*** Opening of AVAILABLE DATA ***

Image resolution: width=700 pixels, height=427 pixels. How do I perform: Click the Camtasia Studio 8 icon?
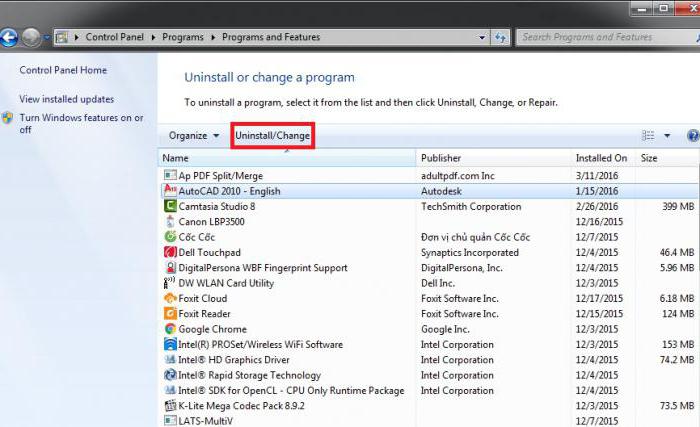pyautogui.click(x=169, y=206)
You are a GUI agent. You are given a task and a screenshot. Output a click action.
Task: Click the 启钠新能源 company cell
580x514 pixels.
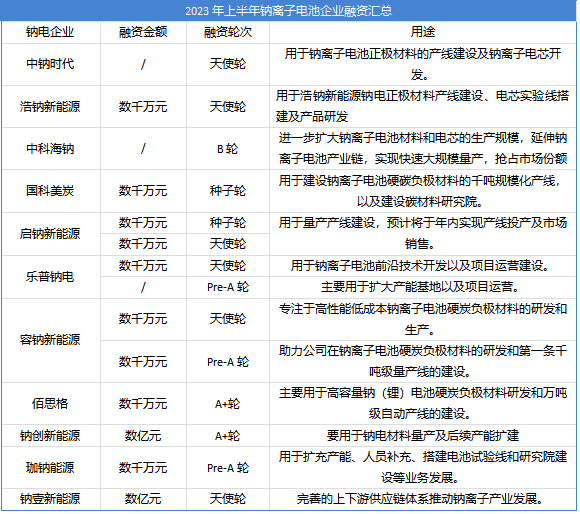(x=50, y=234)
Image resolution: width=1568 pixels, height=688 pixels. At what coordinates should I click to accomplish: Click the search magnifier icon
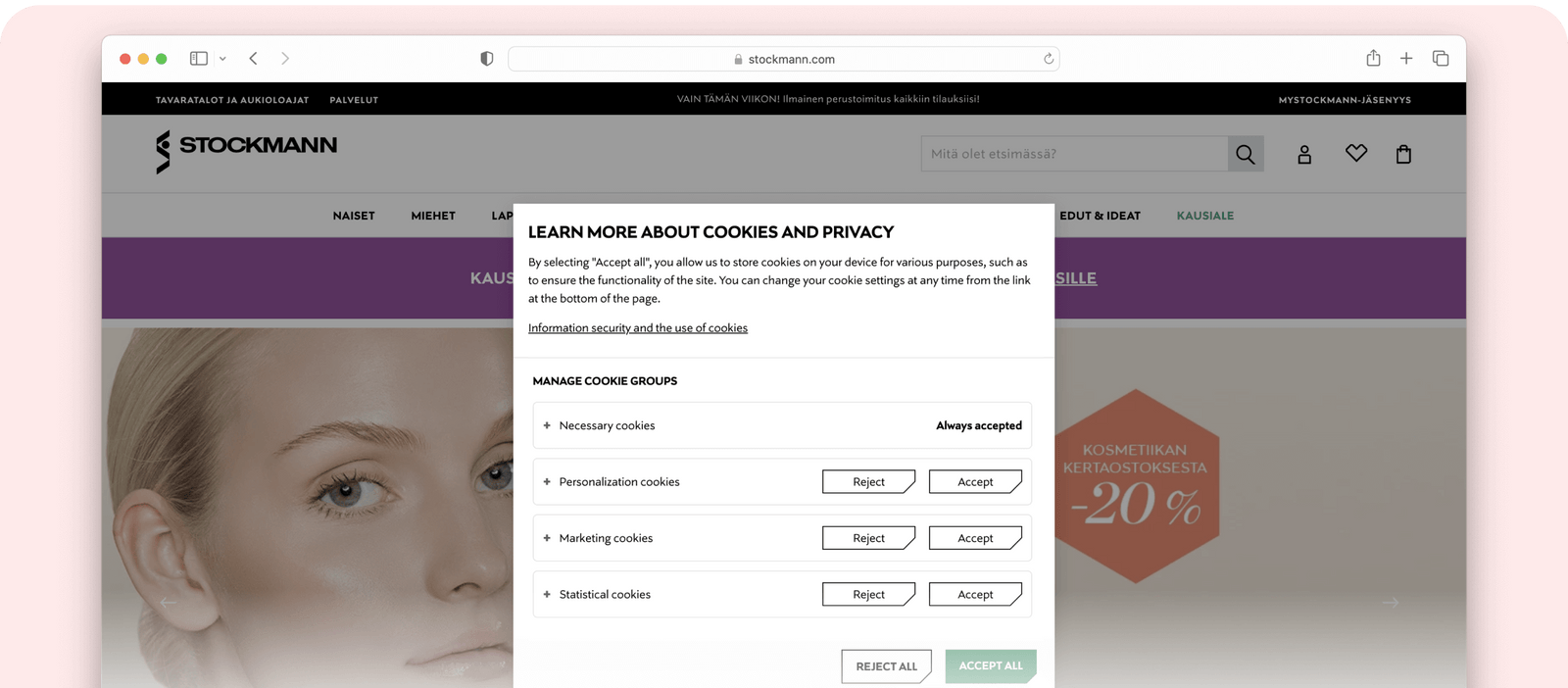point(1245,154)
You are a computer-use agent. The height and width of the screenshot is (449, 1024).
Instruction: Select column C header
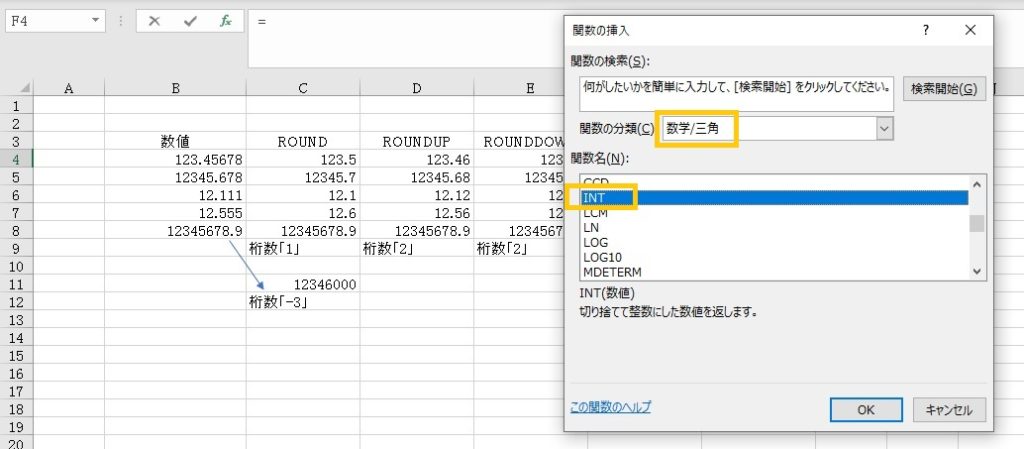[x=303, y=88]
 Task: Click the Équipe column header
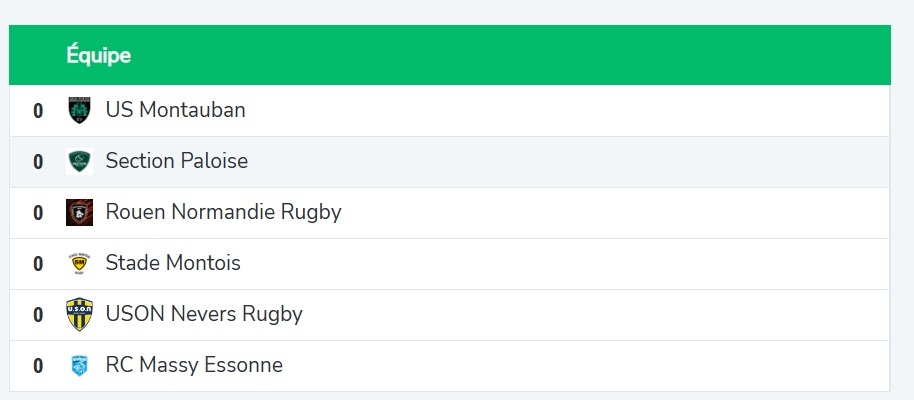(x=99, y=55)
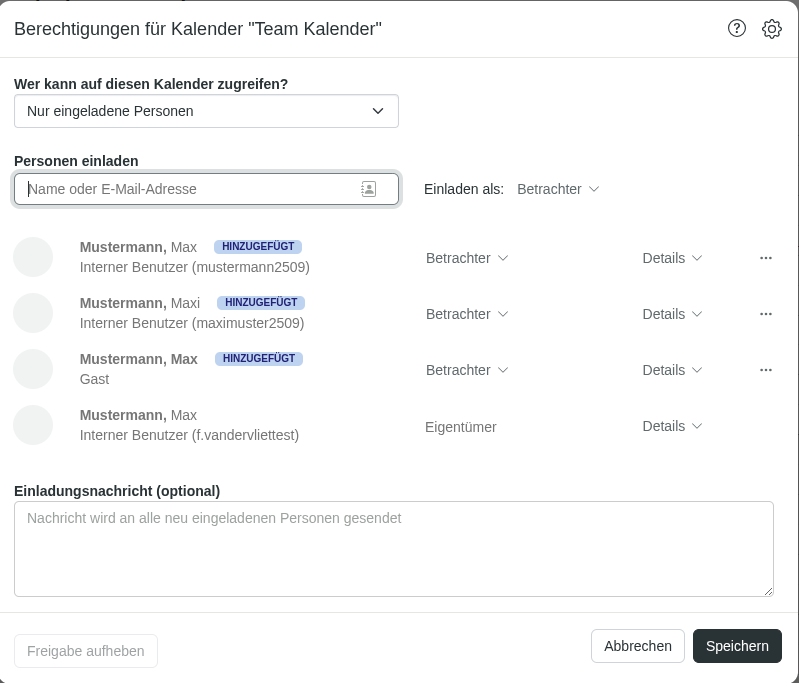The width and height of the screenshot is (799, 683).
Task: Open the help question mark icon
Action: coord(737,28)
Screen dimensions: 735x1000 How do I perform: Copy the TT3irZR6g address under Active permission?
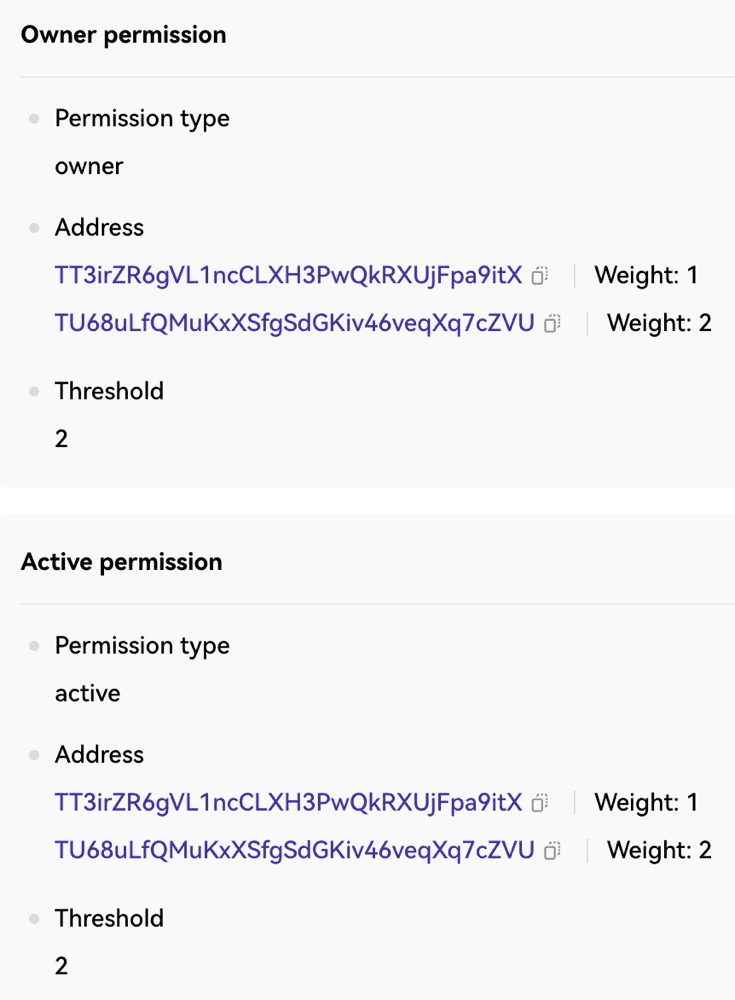coord(540,802)
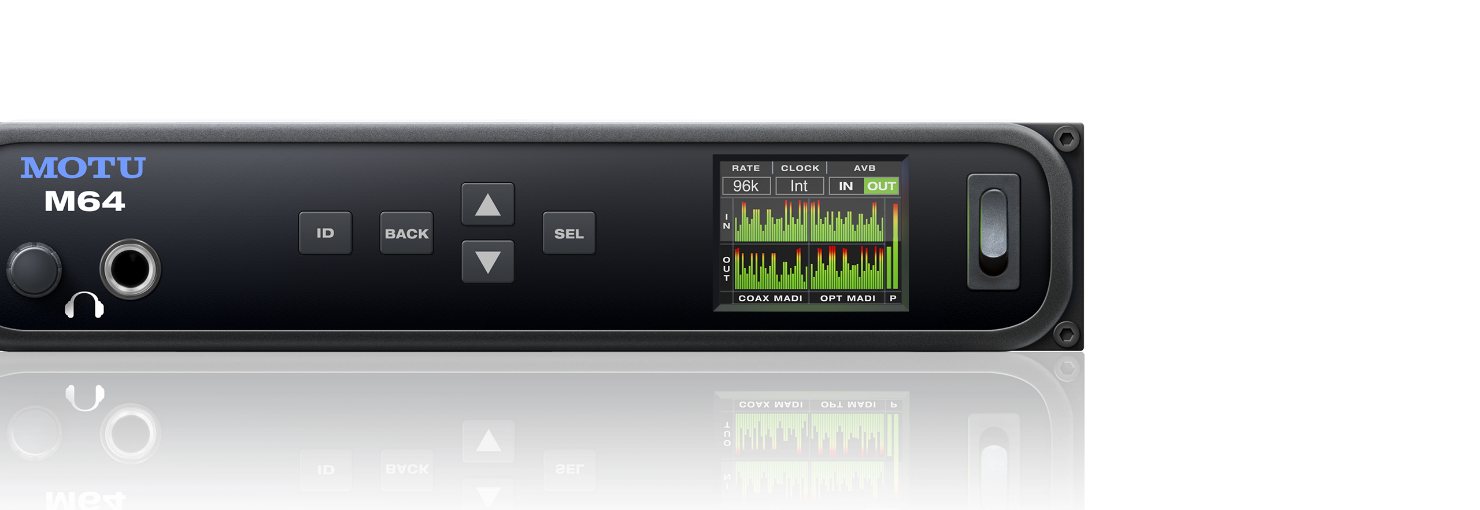Open the Int clock source field

(799, 186)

*** Close of AVAILABLE DATA ***

INSTRUCTIONS TO FOLLOW ▸
Where a record holds a picture, skip the picture and copy everything else exactly.

ANSWER FOR THE TASK ▸
Image resolution: width=700 pixels, height=427 pixels. How do I perform: Click the Camtasia Studio 8 icon?
pyautogui.click(x=169, y=206)
You are a GUI agent. You are given a task and a screenshot. Output a click action.
Task: Click the 启钠新能源 company cell
580x514 pixels.
(x=50, y=234)
Image resolution: width=1568 pixels, height=688 pixels. At what coordinates should I click to accomplish: Click the search magnifier icon
point(1245,154)
You are a computer-use agent. The height and width of the screenshot is (449, 1024).
Instruction: Select column C header
[x=303, y=88]
 Task: Click the Équipe column header
(x=99, y=55)
The width and height of the screenshot is (799, 683).
Task: Open the help question mark icon
Action: coord(737,28)
Screen dimensions: 735x1000 How do I perform: Copy the TT3irZR6g address under Active permission?
coord(540,802)
Open the Int clock source field

(799, 186)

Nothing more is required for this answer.